Viral infection during pregnancy correlates with increased frequency of neurodevelopmental disorders in offspring. This phenomenon has been modeled in mice prenatally subjected to maternal immune activation (MIA).

In this lecture, Gloria Choi will discuss her work on this subject. She and her colleagues previously showed that the T helper 17 (Th17) cell/interleukin-17a (IL-17a) pathway is crucial in pregnant mice for the induction of both cortical and behavioral abnormalities observed in MIA-affected offspring. They further showed that MIA phenotypes in offspring also require defined maternal gut commensal bacteria with a propensity to induce Th17 cells. More recent data suggest that cortical abnormalities in MIA offspring serve as causative factors for the emergence of aberrant behavioral phenotypes.

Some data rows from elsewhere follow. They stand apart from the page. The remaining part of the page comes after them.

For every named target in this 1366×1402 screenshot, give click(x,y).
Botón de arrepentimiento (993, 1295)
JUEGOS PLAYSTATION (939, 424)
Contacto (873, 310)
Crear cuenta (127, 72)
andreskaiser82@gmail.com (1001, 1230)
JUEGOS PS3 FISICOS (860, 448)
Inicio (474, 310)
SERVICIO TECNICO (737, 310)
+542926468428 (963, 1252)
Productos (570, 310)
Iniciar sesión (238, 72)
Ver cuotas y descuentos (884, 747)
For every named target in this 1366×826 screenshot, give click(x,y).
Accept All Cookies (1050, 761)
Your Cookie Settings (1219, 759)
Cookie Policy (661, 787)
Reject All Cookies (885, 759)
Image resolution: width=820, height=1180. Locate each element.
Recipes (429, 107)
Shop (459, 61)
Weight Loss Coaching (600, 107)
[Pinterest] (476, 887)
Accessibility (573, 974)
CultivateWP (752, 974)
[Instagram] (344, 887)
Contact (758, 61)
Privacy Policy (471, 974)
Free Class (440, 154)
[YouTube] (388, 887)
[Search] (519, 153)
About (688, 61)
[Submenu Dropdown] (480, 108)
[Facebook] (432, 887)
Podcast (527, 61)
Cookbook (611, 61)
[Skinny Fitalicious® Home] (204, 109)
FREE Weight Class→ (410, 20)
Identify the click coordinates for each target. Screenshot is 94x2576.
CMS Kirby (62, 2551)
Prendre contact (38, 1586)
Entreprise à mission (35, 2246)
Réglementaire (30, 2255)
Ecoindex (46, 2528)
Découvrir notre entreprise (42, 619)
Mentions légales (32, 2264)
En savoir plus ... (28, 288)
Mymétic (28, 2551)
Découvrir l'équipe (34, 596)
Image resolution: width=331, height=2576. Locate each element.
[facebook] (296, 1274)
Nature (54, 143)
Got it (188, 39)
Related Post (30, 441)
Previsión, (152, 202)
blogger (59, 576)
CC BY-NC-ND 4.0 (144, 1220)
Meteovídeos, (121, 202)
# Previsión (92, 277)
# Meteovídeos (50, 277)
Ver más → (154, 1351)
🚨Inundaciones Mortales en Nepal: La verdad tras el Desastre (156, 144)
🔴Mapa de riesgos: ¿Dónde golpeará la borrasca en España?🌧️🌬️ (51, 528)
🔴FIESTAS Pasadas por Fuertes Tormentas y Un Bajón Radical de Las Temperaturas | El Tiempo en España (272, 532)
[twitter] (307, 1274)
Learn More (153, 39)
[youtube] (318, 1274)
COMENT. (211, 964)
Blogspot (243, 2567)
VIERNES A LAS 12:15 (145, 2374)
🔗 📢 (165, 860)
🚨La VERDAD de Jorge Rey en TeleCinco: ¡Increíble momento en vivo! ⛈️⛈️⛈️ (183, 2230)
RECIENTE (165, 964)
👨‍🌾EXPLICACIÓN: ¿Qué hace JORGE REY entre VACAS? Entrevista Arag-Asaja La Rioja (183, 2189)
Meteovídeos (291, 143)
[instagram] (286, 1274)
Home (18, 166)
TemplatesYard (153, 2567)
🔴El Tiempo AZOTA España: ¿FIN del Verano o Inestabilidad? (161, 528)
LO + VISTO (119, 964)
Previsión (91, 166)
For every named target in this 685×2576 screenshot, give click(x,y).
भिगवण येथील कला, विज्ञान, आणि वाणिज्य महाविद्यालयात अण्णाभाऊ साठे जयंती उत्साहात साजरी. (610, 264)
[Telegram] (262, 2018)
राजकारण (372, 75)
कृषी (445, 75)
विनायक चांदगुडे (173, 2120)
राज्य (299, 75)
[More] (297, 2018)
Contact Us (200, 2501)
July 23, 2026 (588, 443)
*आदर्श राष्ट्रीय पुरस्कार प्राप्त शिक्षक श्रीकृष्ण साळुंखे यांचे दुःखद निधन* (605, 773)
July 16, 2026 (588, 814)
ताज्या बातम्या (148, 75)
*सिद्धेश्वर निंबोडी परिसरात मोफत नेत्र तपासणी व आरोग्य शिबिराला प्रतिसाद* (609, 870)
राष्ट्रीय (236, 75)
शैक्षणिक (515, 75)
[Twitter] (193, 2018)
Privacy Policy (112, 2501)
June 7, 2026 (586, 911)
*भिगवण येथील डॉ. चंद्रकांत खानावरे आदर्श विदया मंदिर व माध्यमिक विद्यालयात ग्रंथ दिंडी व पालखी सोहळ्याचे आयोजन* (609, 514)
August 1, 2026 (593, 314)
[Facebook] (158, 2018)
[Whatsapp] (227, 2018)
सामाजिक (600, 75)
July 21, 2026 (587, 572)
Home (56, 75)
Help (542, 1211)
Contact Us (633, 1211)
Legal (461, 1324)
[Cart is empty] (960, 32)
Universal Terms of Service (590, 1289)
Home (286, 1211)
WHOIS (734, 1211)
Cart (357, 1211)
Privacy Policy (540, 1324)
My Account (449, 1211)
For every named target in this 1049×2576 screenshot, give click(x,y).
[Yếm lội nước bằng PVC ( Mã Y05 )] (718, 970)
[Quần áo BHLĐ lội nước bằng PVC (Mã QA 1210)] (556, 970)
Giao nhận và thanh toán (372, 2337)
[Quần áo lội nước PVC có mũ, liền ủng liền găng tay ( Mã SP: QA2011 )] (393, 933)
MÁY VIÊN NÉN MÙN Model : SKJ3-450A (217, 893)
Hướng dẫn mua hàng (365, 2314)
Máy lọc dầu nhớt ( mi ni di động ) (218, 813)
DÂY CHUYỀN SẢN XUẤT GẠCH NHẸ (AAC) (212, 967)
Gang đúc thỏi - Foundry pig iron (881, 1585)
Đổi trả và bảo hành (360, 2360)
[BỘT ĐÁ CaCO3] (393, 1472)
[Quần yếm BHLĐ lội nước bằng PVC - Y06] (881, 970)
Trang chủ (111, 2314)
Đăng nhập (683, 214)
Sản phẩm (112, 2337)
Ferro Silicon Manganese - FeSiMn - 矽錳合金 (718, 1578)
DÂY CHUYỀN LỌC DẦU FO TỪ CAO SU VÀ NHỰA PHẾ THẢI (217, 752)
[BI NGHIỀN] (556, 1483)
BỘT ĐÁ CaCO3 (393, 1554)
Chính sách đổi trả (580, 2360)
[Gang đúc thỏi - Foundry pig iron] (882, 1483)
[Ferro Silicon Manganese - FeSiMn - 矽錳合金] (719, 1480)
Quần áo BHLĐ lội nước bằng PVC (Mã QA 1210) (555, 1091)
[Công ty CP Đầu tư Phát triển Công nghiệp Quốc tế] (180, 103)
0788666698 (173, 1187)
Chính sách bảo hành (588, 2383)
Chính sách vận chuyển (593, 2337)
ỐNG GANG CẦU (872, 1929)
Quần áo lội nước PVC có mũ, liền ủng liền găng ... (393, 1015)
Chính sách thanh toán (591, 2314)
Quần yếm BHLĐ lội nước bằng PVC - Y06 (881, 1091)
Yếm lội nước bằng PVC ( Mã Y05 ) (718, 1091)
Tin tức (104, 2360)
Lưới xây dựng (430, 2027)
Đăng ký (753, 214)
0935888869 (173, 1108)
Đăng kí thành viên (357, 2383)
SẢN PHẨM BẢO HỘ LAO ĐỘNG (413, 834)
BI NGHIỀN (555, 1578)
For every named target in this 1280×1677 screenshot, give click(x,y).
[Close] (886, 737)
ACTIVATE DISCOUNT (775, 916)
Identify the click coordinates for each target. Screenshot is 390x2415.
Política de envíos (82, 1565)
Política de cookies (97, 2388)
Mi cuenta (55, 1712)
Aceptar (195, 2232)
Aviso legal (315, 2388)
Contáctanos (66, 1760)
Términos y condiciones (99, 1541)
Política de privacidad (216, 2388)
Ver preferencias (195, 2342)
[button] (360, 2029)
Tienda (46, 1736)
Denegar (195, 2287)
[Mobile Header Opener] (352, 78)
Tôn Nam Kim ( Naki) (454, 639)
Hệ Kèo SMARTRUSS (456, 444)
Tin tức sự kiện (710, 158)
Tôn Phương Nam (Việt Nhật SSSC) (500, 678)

She will discuss these and other related topics.

About the Speaker

Choi is the Samuel A. Goldblith Career Development Assistant Professor of Applied Biology at the Picower Institute for Learning and Memory at the Massachusetts Institute of Technology. She received her undergraduate degree from the University of California, Berkeley. Choi completed her Ph.D. at Caltech where she worked in the laboratory of David Anderson. She then went on to Columbia University, where she was a post-doctoral scientist in the laboratory of Richard Axel. Choi’s laboratory investigates the interaction between the immune system and the brain. In recent publications, she has shown how maternal microbiome and immune activation can influence the neurodevelopment of offspring. Choi has received numerous awards and recognitions for her contributions to her field, including the Peter Gruss Young Investigator award in 2018 and being named one of Cell magazine’s 40 under 40.